La nave de Tichy se posó en la pequeña isla circular del polo sur de Solaris y de ella salió el diminuto Milijon enfundado en su vistosa escafandra verde, con el casco pisciforme debajo del brazo.
—Cuánto has crecido desde la última vez —bromeó al ver a Neurénula, que lo esperaba junto a lo que parecía la boca de un pozo, de un par de metros de diámetro, en el centro de la isla.
—¿Y tú cuándo crecerás? —contestó la niña meneando la cabeza—. Y no me refiero al tamaño físico.
—¿Cuándo me convertiré en un vejestorio sedentario y gruñón como Lem, quieres decir?
—Sería suficiente que dejaras de jugar con tu vida y, de paso, con toda la galaxia, insensato.
—Jugar es lo único sensato que se puede hacer con la vida. Y con la galaxia… ¡Vamos allá!
Milijon se puso el casco y saltó al interior del pozo, seguido por Neurénula. El líquido del fondo en el que se zambulleron, a unos cinco metros bajo el nivel del suelo, era más denso que el mar solariano, y en él flotaba una esfera grisácea de unos quince centímetros de diámetro.

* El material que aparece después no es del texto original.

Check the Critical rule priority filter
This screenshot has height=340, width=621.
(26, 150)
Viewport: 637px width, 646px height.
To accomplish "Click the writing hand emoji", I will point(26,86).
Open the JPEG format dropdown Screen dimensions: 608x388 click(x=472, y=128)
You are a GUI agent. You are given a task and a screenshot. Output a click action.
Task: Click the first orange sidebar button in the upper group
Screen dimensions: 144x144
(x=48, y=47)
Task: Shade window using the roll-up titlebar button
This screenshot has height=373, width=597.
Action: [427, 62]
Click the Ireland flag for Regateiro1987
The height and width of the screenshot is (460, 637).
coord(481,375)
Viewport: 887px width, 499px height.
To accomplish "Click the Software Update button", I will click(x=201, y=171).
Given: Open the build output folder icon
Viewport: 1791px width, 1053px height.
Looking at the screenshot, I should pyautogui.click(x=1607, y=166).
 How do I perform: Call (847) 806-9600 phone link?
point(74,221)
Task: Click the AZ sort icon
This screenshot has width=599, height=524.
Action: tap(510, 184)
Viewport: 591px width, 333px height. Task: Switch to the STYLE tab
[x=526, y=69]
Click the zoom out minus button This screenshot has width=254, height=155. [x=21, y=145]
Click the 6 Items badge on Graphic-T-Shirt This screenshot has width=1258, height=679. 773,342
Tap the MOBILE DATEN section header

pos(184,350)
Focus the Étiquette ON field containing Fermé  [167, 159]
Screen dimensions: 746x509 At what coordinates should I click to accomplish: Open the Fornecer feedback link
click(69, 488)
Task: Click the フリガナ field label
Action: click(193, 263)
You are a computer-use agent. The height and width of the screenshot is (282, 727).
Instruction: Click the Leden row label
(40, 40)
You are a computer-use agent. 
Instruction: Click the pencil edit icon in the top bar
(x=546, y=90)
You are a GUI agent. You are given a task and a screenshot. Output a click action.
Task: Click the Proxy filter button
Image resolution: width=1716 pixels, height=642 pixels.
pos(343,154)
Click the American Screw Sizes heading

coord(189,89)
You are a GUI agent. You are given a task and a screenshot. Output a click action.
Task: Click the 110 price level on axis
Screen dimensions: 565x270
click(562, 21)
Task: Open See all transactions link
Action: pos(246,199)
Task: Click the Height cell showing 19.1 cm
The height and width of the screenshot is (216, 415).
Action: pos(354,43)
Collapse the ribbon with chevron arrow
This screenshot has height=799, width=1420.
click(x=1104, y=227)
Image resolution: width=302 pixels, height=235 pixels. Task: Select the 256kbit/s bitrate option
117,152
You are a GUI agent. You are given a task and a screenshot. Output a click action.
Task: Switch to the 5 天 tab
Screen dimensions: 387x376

—¿Seguro que quieres hacerlo? —preguntó la niña, sumergida solo de cintura para abajo debido a la elevada densidad del líquido.
—Seguro. O inseguro, pero decidido —contestó Milijon levantando los brazos.
Neurénula lo agarró por el tronco y lo introdujo de cabeza en la esfera gris, cuya iridiscente superficie no ofreció resistencia alguna. Sujetando con fuerza a Milijon, la niña hundió el brazo en la esfera casi hasta la axila; pero no lo vio salir por el otro lado, sino que le pareció que se doblaba, de forma inverosímil, en varias direcciones a la vez. O en ninguna. Y de pronto Milijon ya no estaba en su mano, a pesar de que en ningún momento había dejado de sujetarlo con fuerza.
En Solaris II, Chess estaba tumbado a la orilla de la laguna, contemplando indolente su rielante superficie. De pronto, la diminuta cabeza de Milijon emergió de las cenagosas aguas.
—¡Estábamos en lo cierto! —gritó con su estridente vocecilla de ratón—. ¡Las dos perlas están conectadas!
Llamaban «perlas» a las dos esferas grises, una en el pozo polar de Solaris y la otra en el fondo de la laguna de Solaris II, que habían descubierto unos días antes.
El metagato asintió lentamente con la cabeza mientras su peluda cola formaba un signo de interrogación.
—Interesante… Muy interesante… —musitó para sí.
—Regreso a Solaris por el mismo camino y enseguida vuelvo a recogerte con mi nave. Es una lástima que no quepas en las perlas —dijo Milijon.
Y acto seguido desapareció de nuevo bajo la superficie.
Pero no volvió.
La escritura y su objetivo mas perceptivo que real: la dispersión, la multiplicación, jamás la resta o división, o sea ese andar finito sobre las ramas de un tronco literal temiendo caer cuando la rama se hace leve, no por tu peso de lector sino por el del personaje de ficción, Milijón, que no vuelve prometiendo lo contrario, o sea por el regreso a un cero ignoto que supongo; y sobretodo el gato, ese gato que aun fantástico no deja de ser un gato con sus atributos domésticos: indiferencia por más que barrunte o tal vez propio por esto, indolencia y un desapego para nada simbólico por más que haga malabarismos interrogativos con su cola dentro de los cuales cabe de todo. Después de la punta de la rama sólo queda el cielo, o el vacío que es lo mismo.
Ignoto, sí, pero no necesariamente cero… (pequeño spoiler).
Parece que a Milijon le gusta resaltar el mal humor de Lem.
Por cierto, el color gris de las perlas me recuerda a la nieve de la tele, cuando se sintonizaban analógicamente los canales.
Sí, es el gris de la indefinición, de la fluctuación… Y el mal genio de Lem era proverbial (yo mismo tuve algunas pruebas en directo).